Clearly, this is what the original poster should have looked like. The rapidly spinning wheels are accentuated. The blur of the background and the road surface corroborate the sense of high speed. The exhaust fireball strategically illuminates the car and convinces the observer that he must be seeing the real thing. You can easily imagine hearing the eardrum shattering wail of its exhaust note as it blasts past your position.  E-M1.2, Zuiko 14-42mm f/7, ISO1600  1 s exposure.
After several attempts, the model began developing authentic soot marks reminiscent of that which coated the entire flanks of the real car after 24 hours of flat out racing.


This image documents the unwanted fireballs that occasionally developed!

With careful staging you end up with a final image that requires no Photoshop meddling and is inherently convincing because the wheel are spinning, the roadway is a blur, the exhaust fireball … is real!

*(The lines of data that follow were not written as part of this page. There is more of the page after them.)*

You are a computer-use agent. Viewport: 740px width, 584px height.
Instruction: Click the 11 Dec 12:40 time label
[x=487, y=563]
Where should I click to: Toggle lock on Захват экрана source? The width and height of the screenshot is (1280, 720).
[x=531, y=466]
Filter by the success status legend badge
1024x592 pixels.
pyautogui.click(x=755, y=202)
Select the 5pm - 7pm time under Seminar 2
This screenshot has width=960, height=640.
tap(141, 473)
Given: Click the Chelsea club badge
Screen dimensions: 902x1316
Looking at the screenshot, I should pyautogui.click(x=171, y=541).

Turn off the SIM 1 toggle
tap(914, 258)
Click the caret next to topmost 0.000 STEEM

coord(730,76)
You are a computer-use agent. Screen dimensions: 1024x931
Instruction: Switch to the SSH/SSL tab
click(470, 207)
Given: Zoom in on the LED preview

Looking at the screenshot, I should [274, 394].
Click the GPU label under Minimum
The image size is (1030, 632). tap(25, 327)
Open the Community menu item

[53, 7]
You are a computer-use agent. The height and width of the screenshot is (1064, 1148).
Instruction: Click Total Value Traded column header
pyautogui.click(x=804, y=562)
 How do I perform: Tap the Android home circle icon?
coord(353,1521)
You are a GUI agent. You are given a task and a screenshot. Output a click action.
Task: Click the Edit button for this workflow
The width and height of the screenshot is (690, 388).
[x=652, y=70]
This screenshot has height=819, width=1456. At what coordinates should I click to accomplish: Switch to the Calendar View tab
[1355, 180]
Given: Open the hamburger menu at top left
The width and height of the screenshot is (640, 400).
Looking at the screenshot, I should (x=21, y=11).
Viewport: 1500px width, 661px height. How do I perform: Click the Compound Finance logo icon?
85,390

I duplicated the text as best as I could by stretching and condensing the fonts available with Photoshop.   The content of the text is superb and the placement in the upper corner inspired.  My only criticism is that the list of cars on the left hand column was too small and illegible in the original, I’ve enlarged it to emphasize the calibre of the competition, and that a Japanese rotary engined car beat them all, fair and square.

You can probably perceive the personal joy I experienced throughout these creations but both the techniques and the activity can have real photo journalistic value. Although these events may never have happened in reality (notwithstanding driverless cars of the future) they can revisit history in a way that is both informative and entertaining.